BRONCHIECTASIS IN CHILDREN WITH PCD: MPA (MAIN PULMONARY ARTERY) AND MPA-TO-AA RATIO AS MARKERS OF DISEASE SEVERITY
DOI:
https://doi.org/10.55519/JAMC-02-13307Abstract
Objective
Lung function in primary ciliary dyskinesia becomes abnormal from an early age and doing any lung function test in the first few years of life requires a child's cooperation which can be difficult. HRCT is done every few years to monitor lung structure. We aimed to look at the relationship of bronchiectasis with the size of MPA (main pulmonary artery) and MPA-to-AA (ascending aorta) ratio.

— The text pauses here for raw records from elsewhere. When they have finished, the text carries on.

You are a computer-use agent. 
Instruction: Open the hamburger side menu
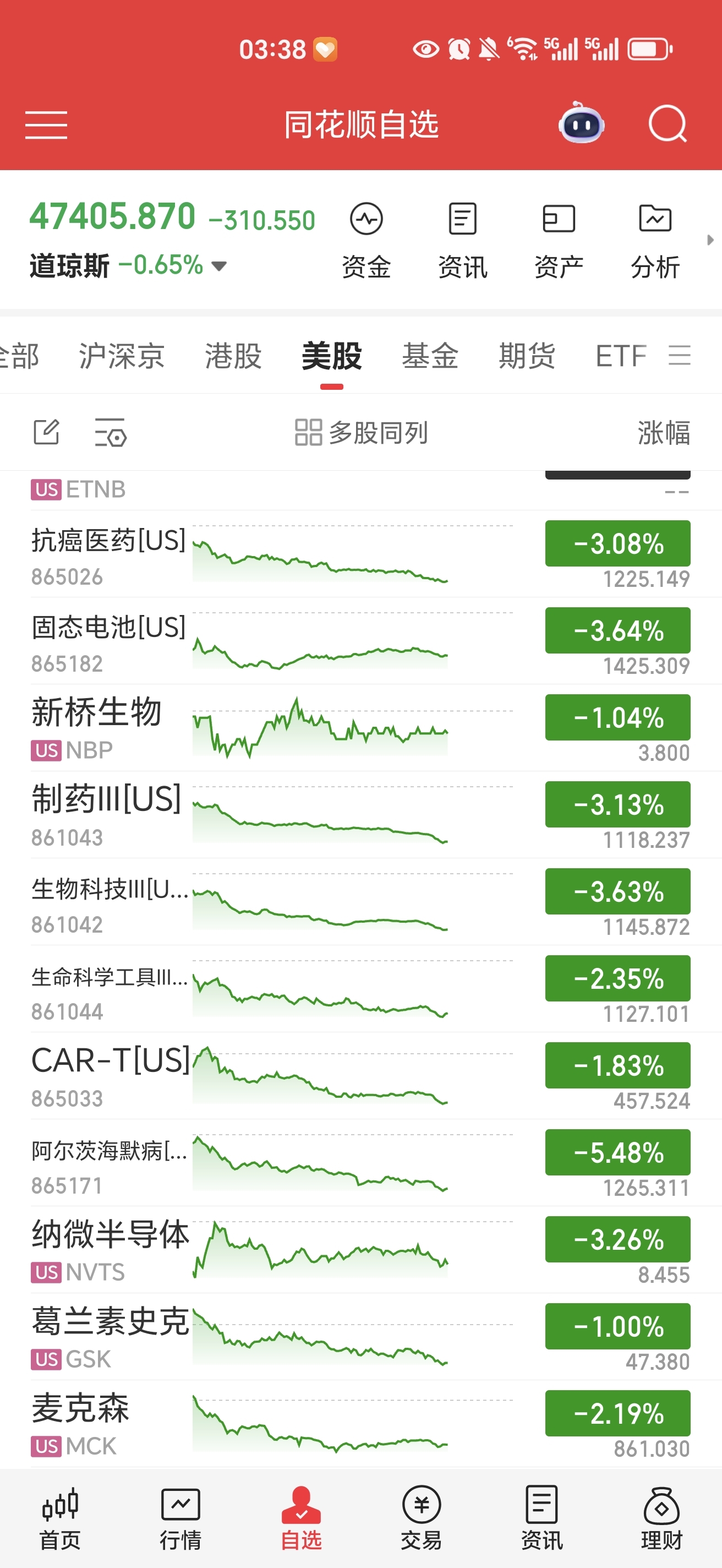(x=46, y=125)
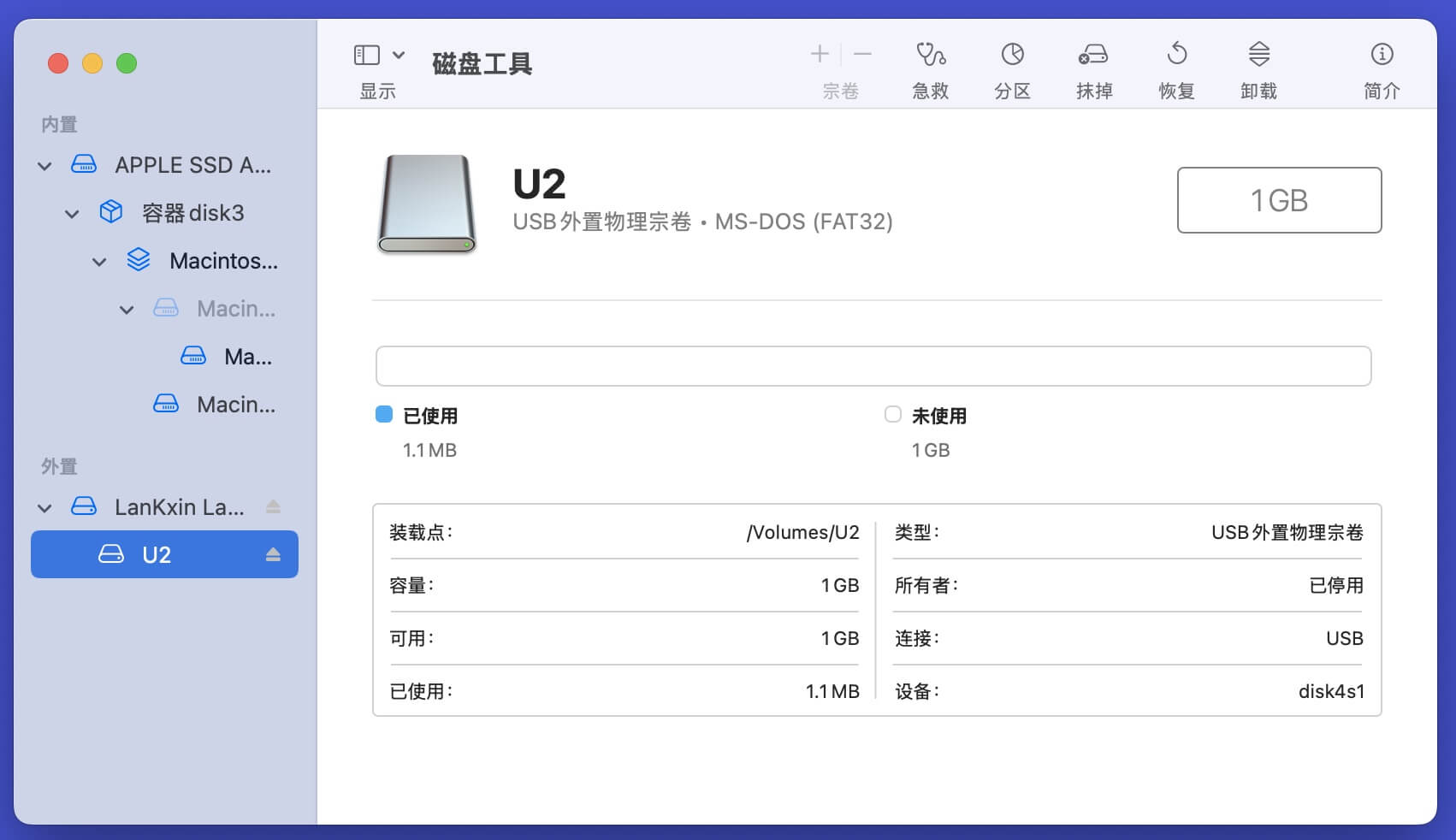Unmount the volume with 卸载 icon
Screen dimensions: 1456x840
1258,56

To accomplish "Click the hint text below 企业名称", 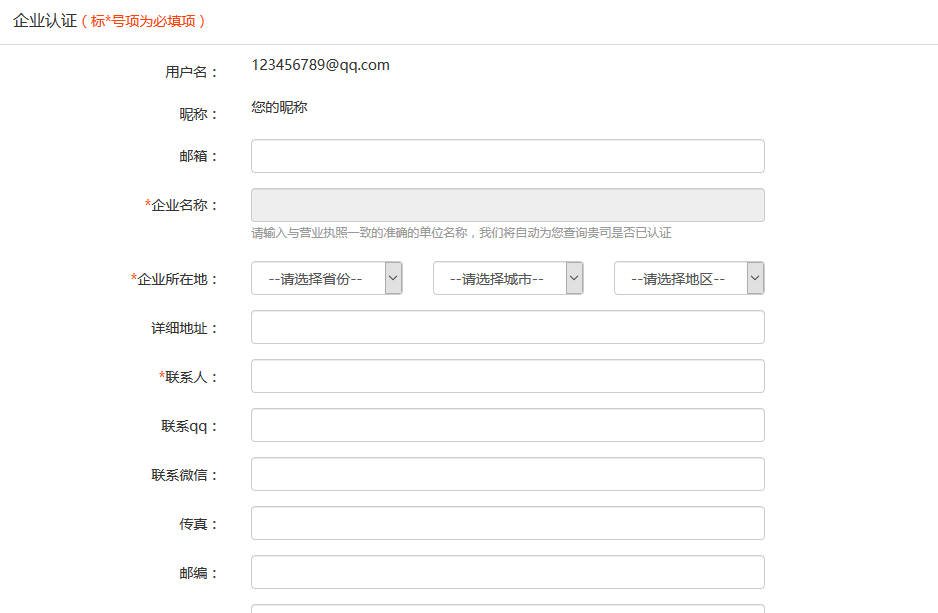I will coord(461,233).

This can be used as an additional disease marker when assessing CT chest.
Methods
This was a retrospective analysis of CT chest measurements in children with confirmed PCD, followed up at our centre between 2008-2020. Diameters of the main pulmonary artery, ascending and descending aorta were measured at predetermined reference points. The scans were independently analysed by two radiologists. CT chest contrast images were obtained on a 64 slice- Discovery CT750 HD, GE Healthcare medical system. Bronchiectasis was graded using the Modified Reiff scoring method.
Results
38 measurements from 26 patients were taken into consideration to assess the relationship between MPA diameter, MPA: Ascending aorta and bronchiectasis. There was a positive correlation between the age-adjusted MPA-to-AA ratio and severe bronchiectasis (r=0.59, p=0.47). Children without bronchiectasis had an inverse correlation with MPA-to-AA ratio (r= -0.28, p=0.16). MPA diameter was positively related to both severe (r=0.59, p=0.06) and no bronchiectasis (r=0.91, p=0.01). There was a disproportionate age-dependent increase in the size of MPA in children who had multiple scans once bronchiectasis progressed from mild to severe.
Conclusions
This is a pioneer study looking at CT chest markers like MPA (diameter) and MPA-to-AA ratio in children with PCD and their relevance to the severity of bronchiectasis. An elevated MPA-to-AA ratio can be used as a marker of severe bronchiectasis however MPA diameter on its own has limited value in differentiating mild from severe bronchiectasis.